Sekali lagi, tentu saja, namanya juga penyair! Tapi, lagi-lagi, sebenarnya bukan itu penyebabnya. Penyair bernama lengkap Gratiagusti Chanaya Rompas itu, seperti belakangan dia sendiri baru tahu, ternyata mengidap bipolar. Maka, acara sore itu, sebagai sebuah acara peluncuran buku kumpulan puisi, menjadi perhelatan paling unik di dunia. Bukan menghadirkan kritikus atau pengamat sastra untuk membahas puisi-puisinya, melainkan justru menampilan psikolog, psikiater dan sesama mengindap bipolar sebagai narasumber.
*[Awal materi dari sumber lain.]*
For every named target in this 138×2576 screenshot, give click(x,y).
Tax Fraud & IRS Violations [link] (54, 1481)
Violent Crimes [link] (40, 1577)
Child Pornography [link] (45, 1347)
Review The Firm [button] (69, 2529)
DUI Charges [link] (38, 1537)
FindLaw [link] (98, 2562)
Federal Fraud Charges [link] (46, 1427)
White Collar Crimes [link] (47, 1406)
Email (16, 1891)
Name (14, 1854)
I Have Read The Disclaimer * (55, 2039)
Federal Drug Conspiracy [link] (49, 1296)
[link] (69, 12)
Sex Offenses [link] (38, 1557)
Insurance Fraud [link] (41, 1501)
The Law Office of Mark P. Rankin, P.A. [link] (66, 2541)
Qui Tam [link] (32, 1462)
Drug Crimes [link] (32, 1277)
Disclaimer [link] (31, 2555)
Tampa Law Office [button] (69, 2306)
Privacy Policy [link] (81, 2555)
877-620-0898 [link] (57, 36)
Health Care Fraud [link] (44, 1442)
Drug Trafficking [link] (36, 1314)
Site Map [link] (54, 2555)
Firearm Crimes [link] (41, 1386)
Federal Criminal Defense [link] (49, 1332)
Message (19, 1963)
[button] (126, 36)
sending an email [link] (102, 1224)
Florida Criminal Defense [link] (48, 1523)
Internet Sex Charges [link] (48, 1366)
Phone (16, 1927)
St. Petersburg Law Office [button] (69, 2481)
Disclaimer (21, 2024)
SCROLL TO CONTINUE WITH CONTENT
"Saya baru mengetahuinya pada 2015, ketika itu tubuh saya tak kuat menyimpan berbagai perasaan-perasaan yang membingungkan yang saya rasakan sejak kecil, dan hanya saya simpan sendiri. Sampai akhirnya saya dilarikan ke UGD, dua kali dalam sebulan, dan didiagnosis bipolar disorder non specific," tutur Anya di acara launching yang diberi tajuk 'Puisi dan Perjalanan ke Dalam Diri' di Nitro Coffee, Kebayoran Baru, Jakarta Selatan, Rabu (26/7/2017) malam.
Dalam panggung perpuisian, Anya bukanlah nama baru. Dia salah satu pendiri Komunitas Bunga Matahari (BuMa), sebuah perkumpulan para penulis puisi yang menyiarkan karya-karya mereka secara online. Anya sendiri menulis puisi sejak 1997.
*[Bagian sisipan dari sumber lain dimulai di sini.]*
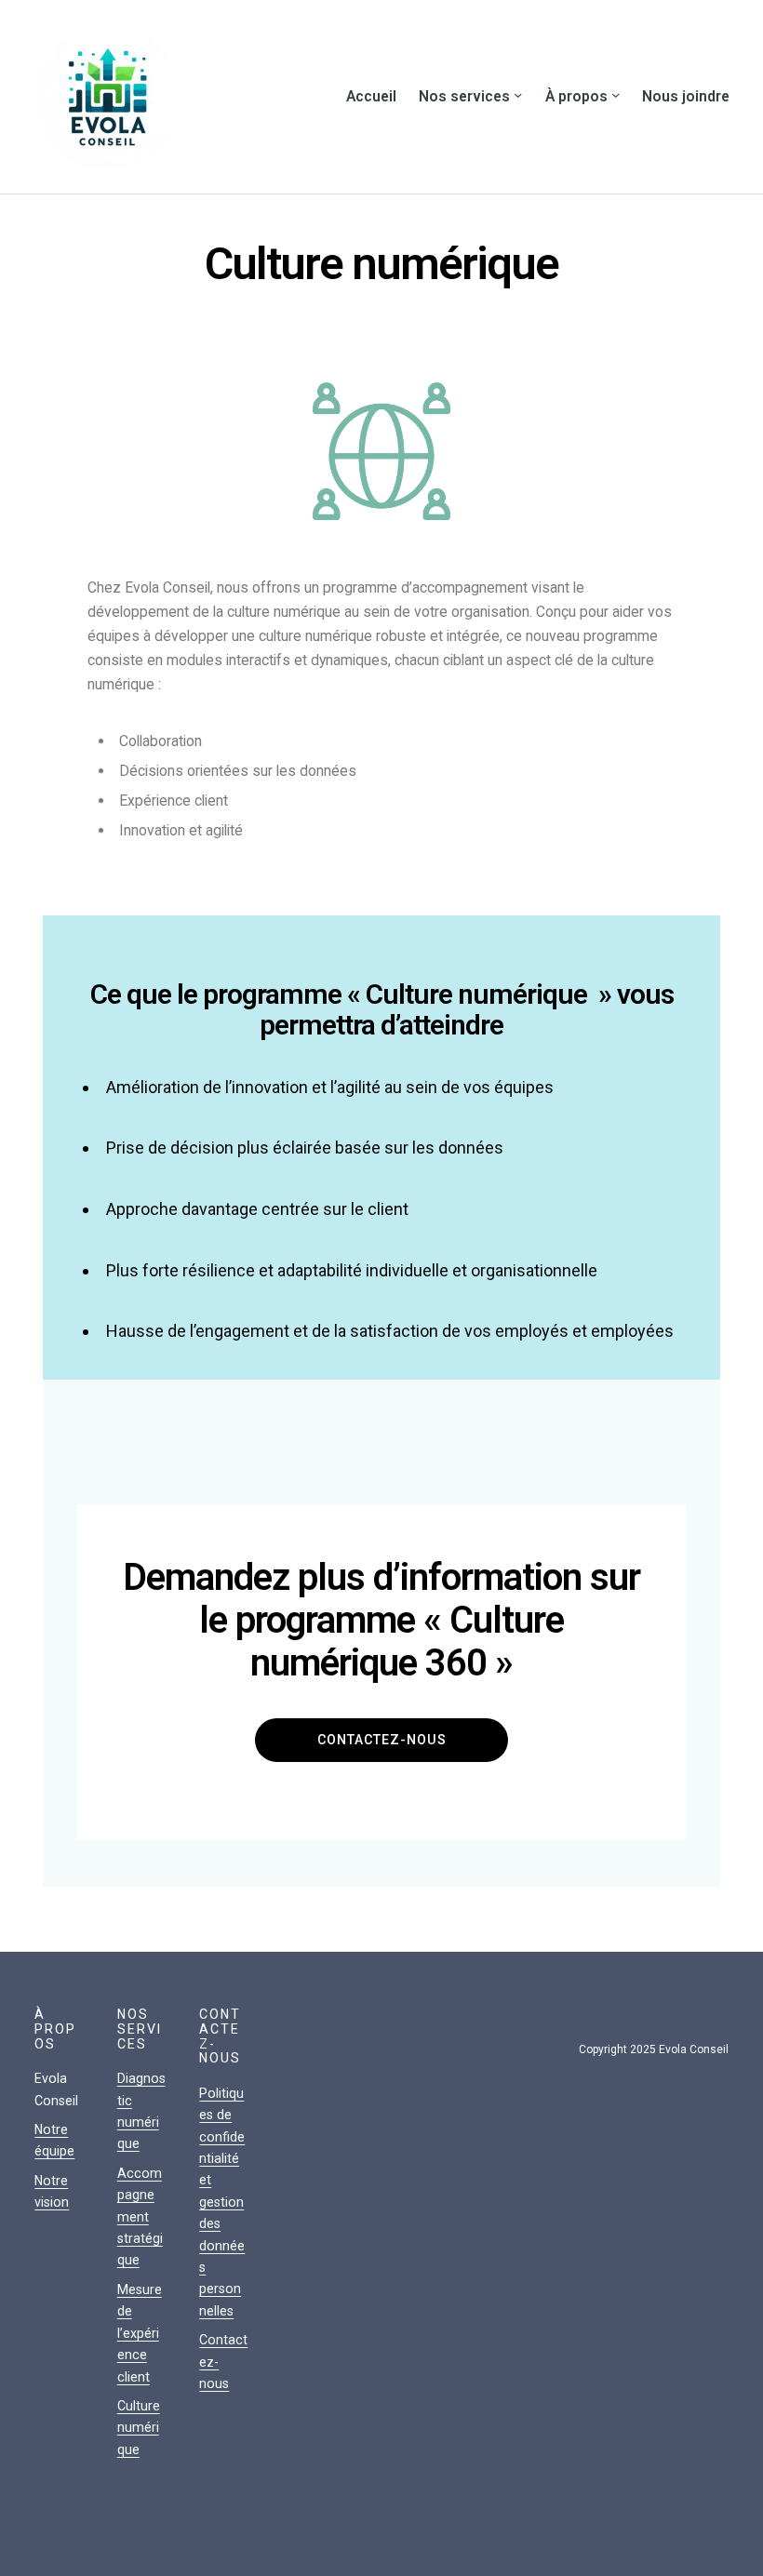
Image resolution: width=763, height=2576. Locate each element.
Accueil (371, 96)
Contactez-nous (382, 1739)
"Sejak kecil saya sering bertanya, kok semua orang kayaknya seneng terus, tapi kenapa saya kadang seneng kadang sedih. Sampai saya abege masih kepikiran terus, tapi saya pikir, ah normal orang punya mood bagus mood jelek, mungkin karena PMS. Saya terus simpan sendiri," kenang Anya.
"Puisi-puisi dalam kumpulan ini saya tulis dari tahun 1997 sampai awal 2016. Sejak saya mulai menulis puisi, saya merasa lewat puisi bisa lebih mengerti diri saya sendiri. Pertama nulis puisi untuk tugas sekolah, dan saya merasa ini format yang pas untuk mengekspresikan perasaan saya. Saya jadi bisa melihat kebingungan yang saya rasakan di kepala, terwujud di depan mata, menjadi tulisan yang bisa dibaca, ini tho yang gue rasain," sambung lulusan Sastra Inggris UI dan program pascasarjana The Gothic Imagination di University of Stirling, Skotlandia itu.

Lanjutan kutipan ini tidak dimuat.